ASSIGNMENT: Reproduce, exactly and in full, only the lines below from the one containing "Click the Nov 2025 axis label" through the one containing "You are a computer-use agent. Viewport: 484px".

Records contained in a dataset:
+ + +
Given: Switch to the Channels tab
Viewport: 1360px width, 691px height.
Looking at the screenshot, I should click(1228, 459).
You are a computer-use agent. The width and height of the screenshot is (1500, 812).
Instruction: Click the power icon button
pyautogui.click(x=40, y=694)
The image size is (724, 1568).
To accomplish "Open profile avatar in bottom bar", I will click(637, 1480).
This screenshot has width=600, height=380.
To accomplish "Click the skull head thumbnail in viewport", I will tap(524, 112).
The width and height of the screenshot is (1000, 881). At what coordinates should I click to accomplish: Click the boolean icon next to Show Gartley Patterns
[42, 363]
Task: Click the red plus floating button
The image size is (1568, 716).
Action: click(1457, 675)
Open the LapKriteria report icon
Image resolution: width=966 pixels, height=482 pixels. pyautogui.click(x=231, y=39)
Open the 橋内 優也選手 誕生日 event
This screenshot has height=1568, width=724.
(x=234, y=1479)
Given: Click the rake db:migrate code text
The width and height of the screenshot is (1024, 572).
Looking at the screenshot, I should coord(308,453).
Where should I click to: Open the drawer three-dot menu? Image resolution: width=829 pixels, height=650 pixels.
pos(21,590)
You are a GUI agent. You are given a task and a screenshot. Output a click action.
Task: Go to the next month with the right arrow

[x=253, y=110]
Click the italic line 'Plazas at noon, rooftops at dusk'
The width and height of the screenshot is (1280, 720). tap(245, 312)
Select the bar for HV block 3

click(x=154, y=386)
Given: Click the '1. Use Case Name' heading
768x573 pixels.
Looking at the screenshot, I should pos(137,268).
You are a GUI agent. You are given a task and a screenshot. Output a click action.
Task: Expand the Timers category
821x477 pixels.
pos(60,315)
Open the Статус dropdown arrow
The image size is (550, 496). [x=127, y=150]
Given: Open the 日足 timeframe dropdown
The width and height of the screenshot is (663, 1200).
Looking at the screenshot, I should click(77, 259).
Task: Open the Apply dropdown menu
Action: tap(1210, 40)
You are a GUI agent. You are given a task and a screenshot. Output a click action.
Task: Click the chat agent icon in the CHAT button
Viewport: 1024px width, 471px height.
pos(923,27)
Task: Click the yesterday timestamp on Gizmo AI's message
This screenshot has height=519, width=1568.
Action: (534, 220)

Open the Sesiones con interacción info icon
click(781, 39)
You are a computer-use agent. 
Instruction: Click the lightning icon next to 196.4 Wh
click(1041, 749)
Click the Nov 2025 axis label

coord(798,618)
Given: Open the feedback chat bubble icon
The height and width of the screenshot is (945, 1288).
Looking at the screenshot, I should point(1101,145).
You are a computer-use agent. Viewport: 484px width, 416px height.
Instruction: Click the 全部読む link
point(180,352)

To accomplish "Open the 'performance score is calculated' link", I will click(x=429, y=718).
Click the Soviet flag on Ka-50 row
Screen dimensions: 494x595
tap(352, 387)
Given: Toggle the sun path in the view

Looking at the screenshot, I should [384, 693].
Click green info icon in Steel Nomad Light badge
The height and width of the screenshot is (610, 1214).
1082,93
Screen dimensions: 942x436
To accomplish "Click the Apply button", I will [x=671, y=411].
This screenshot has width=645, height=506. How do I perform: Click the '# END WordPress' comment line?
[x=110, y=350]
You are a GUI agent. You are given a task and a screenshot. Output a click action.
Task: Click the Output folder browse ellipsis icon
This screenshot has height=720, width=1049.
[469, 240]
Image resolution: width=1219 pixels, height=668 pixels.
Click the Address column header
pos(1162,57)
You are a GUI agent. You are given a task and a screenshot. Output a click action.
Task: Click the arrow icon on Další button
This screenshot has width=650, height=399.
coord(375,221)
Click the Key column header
+ + +
TASK RESPONSE:
Click the Nov 2025 axis label

coord(798,618)
Given: Open the feedback chat bubble icon
The height and width of the screenshot is (945, 1288).
Looking at the screenshot, I should point(1101,145).
You are a computer-use agent. Viewport: 484px width, 416px height.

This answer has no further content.